→ Do this: Copy these items line for line, leaving every character unchanged.
────────────────────────────────────────
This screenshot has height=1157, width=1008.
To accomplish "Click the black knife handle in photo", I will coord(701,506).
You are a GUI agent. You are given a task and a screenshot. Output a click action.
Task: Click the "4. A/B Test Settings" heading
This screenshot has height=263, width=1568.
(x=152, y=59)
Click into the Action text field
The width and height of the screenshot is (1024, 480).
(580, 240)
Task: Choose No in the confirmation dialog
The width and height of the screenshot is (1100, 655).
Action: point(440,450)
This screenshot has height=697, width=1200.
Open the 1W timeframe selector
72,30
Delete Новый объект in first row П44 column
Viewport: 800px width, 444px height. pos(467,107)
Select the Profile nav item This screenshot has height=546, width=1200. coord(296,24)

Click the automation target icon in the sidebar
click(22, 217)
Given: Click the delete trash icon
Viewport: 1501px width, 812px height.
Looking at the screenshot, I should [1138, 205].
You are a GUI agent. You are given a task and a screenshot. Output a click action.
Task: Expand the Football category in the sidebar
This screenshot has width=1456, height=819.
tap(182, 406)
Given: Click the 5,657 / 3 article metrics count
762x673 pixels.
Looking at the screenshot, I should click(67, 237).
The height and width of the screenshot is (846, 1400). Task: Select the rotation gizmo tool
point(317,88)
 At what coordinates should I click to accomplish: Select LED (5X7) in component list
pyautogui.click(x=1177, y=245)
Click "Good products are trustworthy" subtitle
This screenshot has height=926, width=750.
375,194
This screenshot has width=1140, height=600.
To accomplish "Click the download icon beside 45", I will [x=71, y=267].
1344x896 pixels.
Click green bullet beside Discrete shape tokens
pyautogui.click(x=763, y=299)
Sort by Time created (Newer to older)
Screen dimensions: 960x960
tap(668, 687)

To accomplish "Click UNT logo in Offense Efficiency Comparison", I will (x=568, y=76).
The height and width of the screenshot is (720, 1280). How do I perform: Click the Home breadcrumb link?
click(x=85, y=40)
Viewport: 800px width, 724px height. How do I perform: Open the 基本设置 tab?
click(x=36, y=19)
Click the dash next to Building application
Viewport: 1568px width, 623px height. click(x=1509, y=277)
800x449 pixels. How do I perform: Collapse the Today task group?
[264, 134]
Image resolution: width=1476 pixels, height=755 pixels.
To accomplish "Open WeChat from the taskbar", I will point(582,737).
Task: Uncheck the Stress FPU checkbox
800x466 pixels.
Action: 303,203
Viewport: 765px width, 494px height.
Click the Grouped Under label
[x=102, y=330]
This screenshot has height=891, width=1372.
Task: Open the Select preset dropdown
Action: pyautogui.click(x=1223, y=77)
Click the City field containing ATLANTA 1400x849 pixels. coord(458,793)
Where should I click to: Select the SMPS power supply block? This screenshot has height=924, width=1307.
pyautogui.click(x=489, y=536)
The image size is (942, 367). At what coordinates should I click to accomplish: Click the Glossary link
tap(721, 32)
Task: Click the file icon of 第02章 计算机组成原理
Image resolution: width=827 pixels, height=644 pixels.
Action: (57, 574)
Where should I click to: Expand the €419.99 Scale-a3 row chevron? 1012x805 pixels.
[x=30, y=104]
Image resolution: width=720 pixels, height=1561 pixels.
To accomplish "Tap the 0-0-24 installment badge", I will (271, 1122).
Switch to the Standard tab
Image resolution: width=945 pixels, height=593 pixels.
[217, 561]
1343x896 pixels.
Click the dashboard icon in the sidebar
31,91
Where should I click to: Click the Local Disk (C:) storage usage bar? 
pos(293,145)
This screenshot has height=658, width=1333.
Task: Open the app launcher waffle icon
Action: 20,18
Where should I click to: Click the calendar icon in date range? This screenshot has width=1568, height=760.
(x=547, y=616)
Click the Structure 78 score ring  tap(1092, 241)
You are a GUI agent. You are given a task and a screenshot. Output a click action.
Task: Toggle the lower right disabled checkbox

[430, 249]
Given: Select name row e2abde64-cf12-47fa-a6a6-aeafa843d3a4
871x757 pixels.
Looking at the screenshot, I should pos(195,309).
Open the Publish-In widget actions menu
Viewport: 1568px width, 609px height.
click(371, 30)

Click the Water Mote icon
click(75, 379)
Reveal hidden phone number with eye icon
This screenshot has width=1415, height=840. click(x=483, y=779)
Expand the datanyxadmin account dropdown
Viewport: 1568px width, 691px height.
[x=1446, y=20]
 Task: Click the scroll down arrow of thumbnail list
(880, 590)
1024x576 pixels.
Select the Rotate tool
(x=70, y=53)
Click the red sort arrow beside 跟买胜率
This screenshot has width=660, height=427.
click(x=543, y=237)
────────────────────────────────────────
→ Solution for this exercise:
This screenshot has height=1157, width=1008.
To accomplish "Click the black knife handle in photo", I will coord(701,506).
You are a GUI agent. You are given a task and a screenshot. Output a click action.
Task: Click the "4. A/B Test Settings" heading
This screenshot has height=263, width=1568.
(x=152, y=59)
Click into the Action text field
The width and height of the screenshot is (1024, 480).
(580, 240)
Task: Choose No in the confirmation dialog
The width and height of the screenshot is (1100, 655).
Action: point(440,450)
This screenshot has height=697, width=1200.
Open the 1W timeframe selector
72,30
Delete Новый объект in first row П44 column
Viewport: 800px width, 444px height. pos(467,107)
Select the Profile nav item This screenshot has height=546, width=1200. coord(296,24)

Click the automation target icon in the sidebar
click(22, 217)
Given: Click the delete trash icon
Viewport: 1501px width, 812px height.
Looking at the screenshot, I should [1138, 205].
You are a GUI agent. You are given a task and a screenshot. Output a click action.
Task: Expand the Football category in the sidebar
This screenshot has width=1456, height=819.
tap(182, 406)
Given: Click the 5,657 / 3 article metrics count
762x673 pixels.
Looking at the screenshot, I should click(67, 237).
The height and width of the screenshot is (846, 1400). Task: Select the rotation gizmo tool
point(317,88)
 At what coordinates should I click to accomplish: Select LED (5X7) in component list
pyautogui.click(x=1177, y=245)
Click "Good products are trustworthy" subtitle
This screenshot has height=926, width=750.
375,194
This screenshot has width=1140, height=600.
To accomplish "Click the download icon beside 45", I will [x=71, y=267].
1344x896 pixels.
Click green bullet beside Discrete shape tokens
pyautogui.click(x=763, y=299)
Sort by Time created (Newer to older)
Screen dimensions: 960x960
tap(668, 687)

To accomplish "Click UNT logo in Offense Efficiency Comparison", I will (x=568, y=76).
The height and width of the screenshot is (720, 1280). How do I perform: Click the Home breadcrumb link?
click(x=85, y=40)
Viewport: 800px width, 724px height. How do I perform: Open the 基本设置 tab?
click(x=36, y=19)
Click the dash next to Building application
Viewport: 1568px width, 623px height. click(x=1509, y=277)
800x449 pixels. How do I perform: Collapse the Today task group?
[264, 134]
Image resolution: width=1476 pixels, height=755 pixels.
To accomplish "Open WeChat from the taskbar", I will point(582,737).
Task: Uncheck the Stress FPU checkbox
800x466 pixels.
Action: 303,203
Viewport: 765px width, 494px height.
Click the Grouped Under label
[x=102, y=330]
This screenshot has height=891, width=1372.
Task: Open the Select preset dropdown
Action: pyautogui.click(x=1223, y=77)
Click the City field containing ATLANTA 1400x849 pixels. coord(458,793)
Where should I click to: Select the SMPS power supply block? This screenshot has height=924, width=1307.
pyautogui.click(x=489, y=536)
The image size is (942, 367). At what coordinates should I click to accomplish: Click the Glossary link
tap(721, 32)
Task: Click the file icon of 第02章 计算机组成原理
Image resolution: width=827 pixels, height=644 pixels.
Action: (57, 574)
Where should I click to: Expand the €419.99 Scale-a3 row chevron? 1012x805 pixels.
[x=30, y=104]
Image resolution: width=720 pixels, height=1561 pixels.
To accomplish "Tap the 0-0-24 installment badge", I will (271, 1122).
Switch to the Standard tab
Image resolution: width=945 pixels, height=593 pixels.
[217, 561]
1343x896 pixels.
Click the dashboard icon in the sidebar
31,91
Where should I click to: Click the Local Disk (C:) storage usage bar? 
pos(293,145)
This screenshot has height=658, width=1333.
Task: Open the app launcher waffle icon
Action: 20,18
Where should I click to: Click the calendar icon in date range? This screenshot has width=1568, height=760.
(x=547, y=616)
Click the Structure 78 score ring  tap(1092, 241)
You are a GUI agent. You are given a task and a screenshot. Output a click action.
Task: Toggle the lower right disabled checkbox

[430, 249]
Given: Select name row e2abde64-cf12-47fa-a6a6-aeafa843d3a4
871x757 pixels.
Looking at the screenshot, I should pos(195,309).
Open the Publish-In widget actions menu
Viewport: 1568px width, 609px height.
click(371, 30)

Click the Water Mote icon
click(75, 379)
Reveal hidden phone number with eye icon
This screenshot has width=1415, height=840. click(x=483, y=779)
Expand the datanyxadmin account dropdown
Viewport: 1568px width, 691px height.
[x=1446, y=20]
 Task: Click the scroll down arrow of thumbnail list
(880, 590)
1024x576 pixels.
Select the Rotate tool
(x=70, y=53)
Click the red sort arrow beside 跟买胜率
This screenshot has width=660, height=427.
click(x=543, y=237)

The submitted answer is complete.